What Information was Viewed or Stolen?
More than 3.8 billion records in this breach may have consisted of login pairs. The login pairs contain an email or username and an associated password but could be unidentifiable otherwise. The exposure of such details should be concerning, as threat actors can use it to target others or break into associated accounts. According to Verizon, over 80% of data breaches involve brute-forced or stolen credentials; 3.8 billion stolen records may boost that percentage up for a time.
How Did Darkbeam Admit to the Breach?
SecurityDiscovery’s CEO, Bob Diachenko, found the leak and immediately notified Darkbeam. September 18th, the unprotected access was located and promptly corrected. Although the leak exposed a few billion records, the threat did not penetrate into Darkbeam’s other assets or networks.
What Will Become of the Stolen Information?
Many of the records lost in this breach were previously victimized. Darkbeam claims the data collection was to notify the account owners about possible data breaches. Now, that same information may be misused by malicious actors. Depending on the information they know, hackers can sell the data to scammers or engage in scams themselves. Access to specific usernames may increase the likelihood of connected impersonation and phishing attempts. Additionally, those with accounts having duplicate passwords are strongly encouraged to make appropriate changes.

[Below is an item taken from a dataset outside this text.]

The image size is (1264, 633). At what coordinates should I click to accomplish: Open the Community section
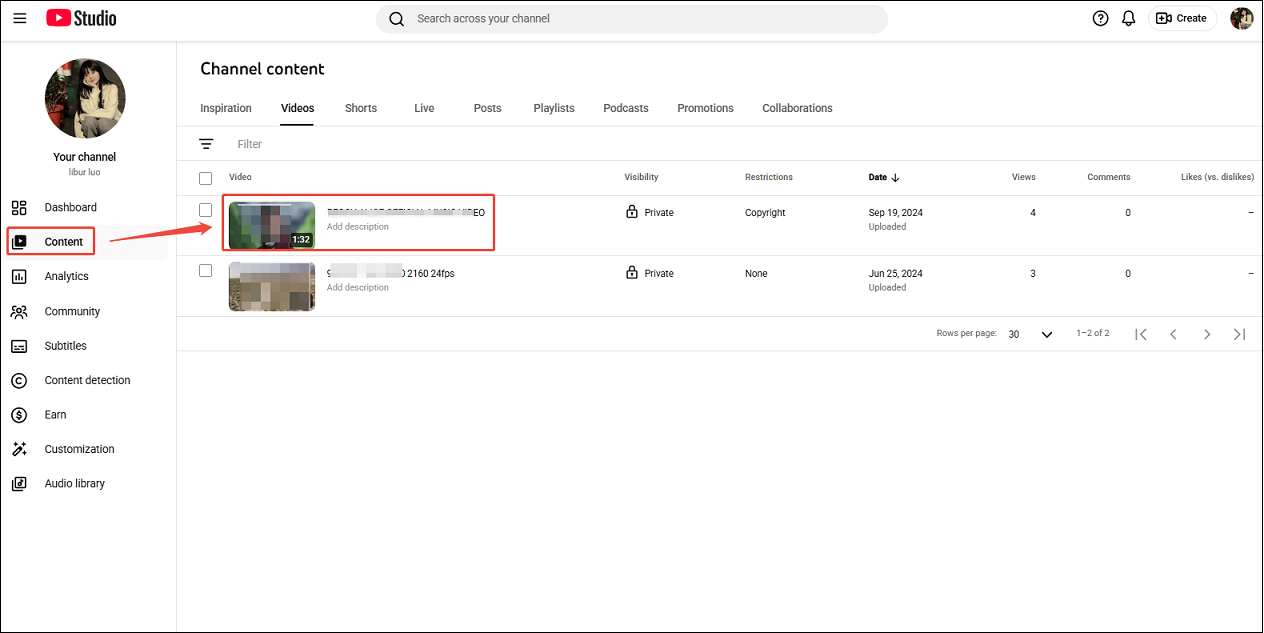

What Should Affected Parties Do in the Aftermath of the Breach?
Those who have reason to believe they have had information shown in this breach must take steps to protect themselves. Begin by changing known information like usernames, email addresses, and confidential data like passwords. After changing the relative details, enable two-factor authentication on all devices and accounts; this will help stop bad actors from entering your account. Be wary of phishing messages and emails, and consider notifying those around you that data was compromised.